### [Task to complete]
The first line to keep is the one containing "You are a computer-use agent. The"; restate it and all lines after it through the end of the material, word for word and nothing else.

### [Information supplied]
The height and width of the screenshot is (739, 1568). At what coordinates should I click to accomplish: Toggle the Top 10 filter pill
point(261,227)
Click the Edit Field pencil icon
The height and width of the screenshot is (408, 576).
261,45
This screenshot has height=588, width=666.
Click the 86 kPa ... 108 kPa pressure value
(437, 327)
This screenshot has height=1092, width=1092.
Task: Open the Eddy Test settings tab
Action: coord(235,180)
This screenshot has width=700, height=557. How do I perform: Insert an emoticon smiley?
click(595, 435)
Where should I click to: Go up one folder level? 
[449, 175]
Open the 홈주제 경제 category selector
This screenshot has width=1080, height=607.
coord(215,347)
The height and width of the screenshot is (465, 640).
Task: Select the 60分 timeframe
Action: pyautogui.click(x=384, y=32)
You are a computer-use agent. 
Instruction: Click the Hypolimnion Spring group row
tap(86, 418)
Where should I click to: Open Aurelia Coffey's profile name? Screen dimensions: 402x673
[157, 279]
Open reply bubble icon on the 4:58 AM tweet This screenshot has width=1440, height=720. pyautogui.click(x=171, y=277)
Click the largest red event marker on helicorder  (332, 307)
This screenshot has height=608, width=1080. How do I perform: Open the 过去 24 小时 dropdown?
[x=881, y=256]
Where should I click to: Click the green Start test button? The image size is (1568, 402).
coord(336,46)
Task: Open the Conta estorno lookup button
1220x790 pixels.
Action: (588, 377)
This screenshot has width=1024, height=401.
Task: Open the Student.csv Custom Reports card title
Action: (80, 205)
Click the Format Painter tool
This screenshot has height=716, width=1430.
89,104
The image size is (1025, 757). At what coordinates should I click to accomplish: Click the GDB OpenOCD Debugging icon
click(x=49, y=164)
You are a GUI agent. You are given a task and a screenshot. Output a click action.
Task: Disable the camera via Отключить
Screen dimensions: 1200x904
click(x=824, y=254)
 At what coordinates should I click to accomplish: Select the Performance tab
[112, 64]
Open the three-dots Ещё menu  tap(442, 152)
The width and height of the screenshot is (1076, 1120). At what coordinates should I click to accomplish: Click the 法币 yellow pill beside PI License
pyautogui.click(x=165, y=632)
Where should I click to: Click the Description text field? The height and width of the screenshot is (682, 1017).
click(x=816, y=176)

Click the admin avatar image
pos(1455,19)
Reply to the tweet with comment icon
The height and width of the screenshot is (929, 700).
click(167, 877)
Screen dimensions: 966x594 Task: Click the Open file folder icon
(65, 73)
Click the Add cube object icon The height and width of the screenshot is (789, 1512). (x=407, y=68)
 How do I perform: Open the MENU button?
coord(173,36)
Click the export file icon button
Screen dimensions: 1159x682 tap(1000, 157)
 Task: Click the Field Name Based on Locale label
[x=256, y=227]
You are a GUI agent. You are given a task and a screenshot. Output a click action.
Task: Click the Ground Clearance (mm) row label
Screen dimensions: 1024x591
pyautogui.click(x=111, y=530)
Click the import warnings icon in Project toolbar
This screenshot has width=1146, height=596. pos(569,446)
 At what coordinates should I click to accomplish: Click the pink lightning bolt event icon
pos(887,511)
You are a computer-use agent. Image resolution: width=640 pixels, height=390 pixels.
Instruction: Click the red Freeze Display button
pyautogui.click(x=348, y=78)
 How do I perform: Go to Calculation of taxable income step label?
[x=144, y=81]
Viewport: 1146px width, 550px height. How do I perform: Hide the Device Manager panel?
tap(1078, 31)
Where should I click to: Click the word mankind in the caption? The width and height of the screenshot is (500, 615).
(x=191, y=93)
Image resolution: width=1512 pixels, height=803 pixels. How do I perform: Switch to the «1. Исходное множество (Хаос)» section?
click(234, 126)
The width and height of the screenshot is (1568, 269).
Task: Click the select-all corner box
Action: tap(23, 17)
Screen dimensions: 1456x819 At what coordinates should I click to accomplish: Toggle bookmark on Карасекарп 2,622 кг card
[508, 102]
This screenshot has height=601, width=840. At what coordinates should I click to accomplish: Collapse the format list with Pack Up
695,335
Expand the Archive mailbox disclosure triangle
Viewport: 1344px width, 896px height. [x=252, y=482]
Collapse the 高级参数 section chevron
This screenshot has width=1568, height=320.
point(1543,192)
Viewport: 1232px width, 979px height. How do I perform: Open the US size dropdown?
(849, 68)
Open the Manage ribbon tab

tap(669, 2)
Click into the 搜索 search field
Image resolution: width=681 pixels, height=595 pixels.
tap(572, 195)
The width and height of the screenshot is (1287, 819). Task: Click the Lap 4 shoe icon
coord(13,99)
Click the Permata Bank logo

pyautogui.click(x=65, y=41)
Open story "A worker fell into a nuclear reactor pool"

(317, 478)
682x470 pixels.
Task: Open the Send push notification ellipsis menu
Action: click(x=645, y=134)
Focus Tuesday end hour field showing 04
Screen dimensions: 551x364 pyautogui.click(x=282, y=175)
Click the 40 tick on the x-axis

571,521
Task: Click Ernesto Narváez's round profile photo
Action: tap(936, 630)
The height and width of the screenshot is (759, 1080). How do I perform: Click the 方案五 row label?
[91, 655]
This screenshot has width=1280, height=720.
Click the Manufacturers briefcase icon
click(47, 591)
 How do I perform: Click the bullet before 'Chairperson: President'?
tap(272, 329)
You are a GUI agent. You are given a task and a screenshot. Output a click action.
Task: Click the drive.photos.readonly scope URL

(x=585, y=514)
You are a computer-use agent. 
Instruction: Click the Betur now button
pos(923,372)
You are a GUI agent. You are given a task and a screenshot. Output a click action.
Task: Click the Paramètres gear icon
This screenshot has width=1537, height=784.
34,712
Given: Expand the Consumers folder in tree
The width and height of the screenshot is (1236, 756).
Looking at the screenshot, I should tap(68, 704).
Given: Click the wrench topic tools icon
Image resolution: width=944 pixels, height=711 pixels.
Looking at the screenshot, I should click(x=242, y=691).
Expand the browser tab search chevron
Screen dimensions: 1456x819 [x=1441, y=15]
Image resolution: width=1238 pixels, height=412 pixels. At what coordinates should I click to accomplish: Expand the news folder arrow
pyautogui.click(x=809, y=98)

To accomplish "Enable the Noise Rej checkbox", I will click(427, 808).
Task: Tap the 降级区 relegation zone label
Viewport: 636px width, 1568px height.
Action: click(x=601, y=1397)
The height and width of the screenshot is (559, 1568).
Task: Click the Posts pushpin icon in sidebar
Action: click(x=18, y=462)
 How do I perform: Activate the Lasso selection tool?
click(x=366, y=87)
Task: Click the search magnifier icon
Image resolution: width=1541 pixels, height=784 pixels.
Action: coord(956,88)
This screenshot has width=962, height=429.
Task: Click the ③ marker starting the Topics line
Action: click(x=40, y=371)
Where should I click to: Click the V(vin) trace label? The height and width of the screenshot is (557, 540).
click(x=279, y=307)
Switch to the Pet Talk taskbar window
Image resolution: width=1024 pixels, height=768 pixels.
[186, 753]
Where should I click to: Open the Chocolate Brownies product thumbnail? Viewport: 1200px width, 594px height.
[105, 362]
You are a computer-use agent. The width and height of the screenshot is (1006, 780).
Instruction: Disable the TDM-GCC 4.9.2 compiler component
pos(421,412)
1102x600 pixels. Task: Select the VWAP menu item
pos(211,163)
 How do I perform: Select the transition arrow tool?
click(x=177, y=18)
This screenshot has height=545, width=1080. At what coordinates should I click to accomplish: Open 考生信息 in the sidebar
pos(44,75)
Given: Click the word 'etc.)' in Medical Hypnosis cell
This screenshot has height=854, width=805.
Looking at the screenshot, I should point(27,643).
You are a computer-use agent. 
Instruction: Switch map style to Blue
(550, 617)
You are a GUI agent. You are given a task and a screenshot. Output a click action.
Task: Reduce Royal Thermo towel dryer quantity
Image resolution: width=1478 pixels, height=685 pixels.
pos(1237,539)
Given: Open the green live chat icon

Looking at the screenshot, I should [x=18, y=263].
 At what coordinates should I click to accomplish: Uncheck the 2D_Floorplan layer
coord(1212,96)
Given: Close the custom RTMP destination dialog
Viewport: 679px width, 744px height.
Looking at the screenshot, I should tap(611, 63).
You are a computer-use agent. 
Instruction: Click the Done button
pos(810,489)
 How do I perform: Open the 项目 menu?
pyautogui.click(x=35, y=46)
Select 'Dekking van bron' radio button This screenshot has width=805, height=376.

### [Written answer]
You are a computer-use agent. The width and height of the screenshot is (1006, 780).
Instruction: Disable the TDM-GCC 4.9.2 compiler component
pos(421,412)
1102x600 pixels. Task: Select the VWAP menu item
pos(211,163)
 How do I perform: Select the transition arrow tool?
click(x=177, y=18)
This screenshot has height=545, width=1080. At what coordinates should I click to accomplish: Open 考生信息 in the sidebar
pos(44,75)
Given: Click the word 'etc.)' in Medical Hypnosis cell
This screenshot has height=854, width=805.
Looking at the screenshot, I should point(27,643).
You are a computer-use agent. 
Instruction: Switch map style to Blue
(550, 617)
You are a GUI agent. You are given a task and a screenshot. Output a click action.
Task: Reduce Royal Thermo towel dryer quantity
Image resolution: width=1478 pixels, height=685 pixels.
pos(1237,539)
Given: Open the green live chat icon

Looking at the screenshot, I should [x=18, y=263].
 At what coordinates should I click to accomplish: Uncheck the 2D_Floorplan layer
coord(1212,96)
Given: Close the custom RTMP destination dialog
Viewport: 679px width, 744px height.
Looking at the screenshot, I should tap(611, 63).
You are a computer-use agent. 
Instruction: Click the Done button
pos(810,489)
 How do I perform: Open the 项目 menu?
pyautogui.click(x=35, y=46)
Select 'Dekking van bron' radio button This screenshot has width=805, height=376.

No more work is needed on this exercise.